France extends virus lockdown as ‘difficult days’ loom
Among the recent deaths was that of a 16-year-old girl, France's youngest coronavirus victim to date.
A nurse collects a sample from a person at a Covid-19 screening-drive, on March 27, 2020 in Neuilly-sur-Seine, as the country is under lockdown to stop the spread of the Covid-19 pandemic caused by the novel coronavirus. Picture: BERTRAND GUAY / AFP (Note: This picture is for illustrative purposes only.)
France on Friday extended its coronavirus lockdown for another two weeks as the premier warned of “difficult days” to come following a surge in cases that is beginning to put the French health system under pressure.
After 365 people died and more than 2,300 people were hospitalised in France in a single day, the military sent a plane on Friday to evacuate six patients from the hard-hit east of the country where hospitals are overstretched.
“We find ourselves in a crisis that will last, in a health situation that will not improve any time soon,” Prime Minister Edouard Philippe said.
“The situation will be difficult in the days to come,” he added, as he announced the extension of the stay-at-home order by another two weeks to April 15.
The premier warned the country must “remain extremely mobilised” in the fight against the epidemic that has so far officially claimed 1,696 lives in France.
The toll is only for people who were hospitalised, not those who died at home or in old age facilities, which are badly affected by the outbreak.
Among the recent deaths was that of a 16-year-old girl, France’s youngest coronavirus victim to date.
The country has some 14,000 coronavirus patients in hospital, with 548 placed in intensive care just on Thursday.

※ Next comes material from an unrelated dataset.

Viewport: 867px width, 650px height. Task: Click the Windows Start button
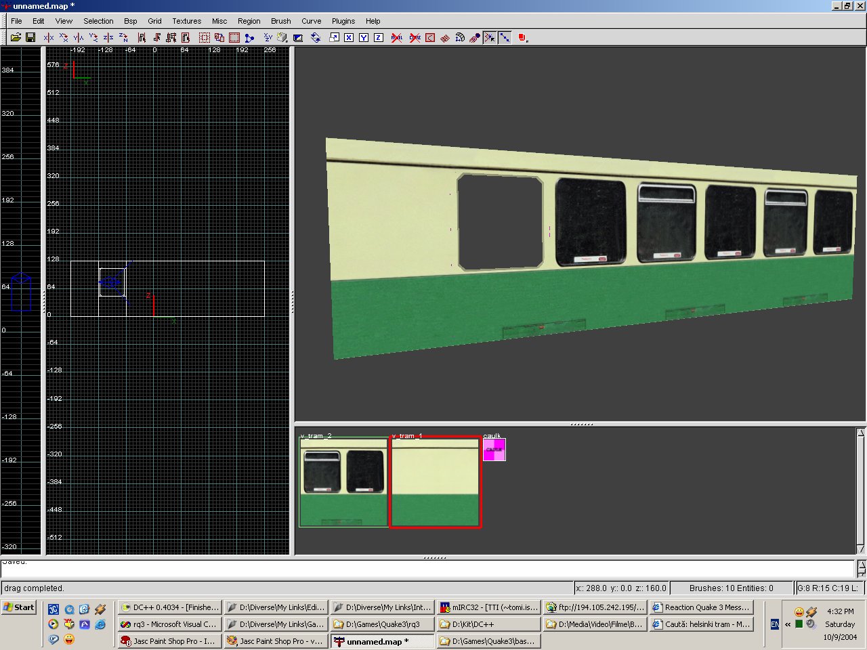tap(19, 607)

Over 3,300 are in a critical condition.
Having started in the country’s east, the epidemic is now spreading in the northernmost Hautes-de-France, the wider Paris region and other areas with “an extremely high surge that puts the entire healthcare system, the entire hospital system, under enormous pressure,” Philippe said after a cabinet meeting held by videoconference.
The premier said the initial two-week home confinement of all residents except for essential employees, will now last until at least April 15. It was to have ended next Tuesday.
“Obviously this period will be extended again if conditions require it,” said Philippe.
The extension also applies to widespread business closures seen as necessary to brake the propagation of the virus.
On Thursday, the government used a high-speed TGV train to evacuate 20 patients from the Alsace region bordering Germany and Switzerland to help relieve overstretched facilities there.
Another 48 patients will be evacuated from the east over the weekend.
The Ile-de-France region around Paris is increasingly under strain, with 1,300 of its 1,500 intensive care beds reserved for coronavirus patients already occupied.
“We are filling the space to the maximum to accommodate as many intensive care patients as possible,” said Bruno Riou, medical director at the AP-HP hospital group that serves the Paris region.
“We have not yet reached the peak of the epidemic, we will have to find solutions,” he told France Inter, suggesting evacuations may be needed to bring patients from Paris to hospitals in less-affected regions.
French police have issued more than 225,000 fines for violations of the lockdown rules so far, Police Minister Christophe Castaner said on Thursday.
Philippe said on Friday that lockdown measures were generally well respected, but those in violation “will be severely punished as this concerns the health of all of us and, especially, the most fragile.”
Starting Friday, the Eiffel Tower will pay a daily homage with a special light show spelling “Merci” to France’s healthcare workers, and reminding the rest of the population to “Stay at Home.”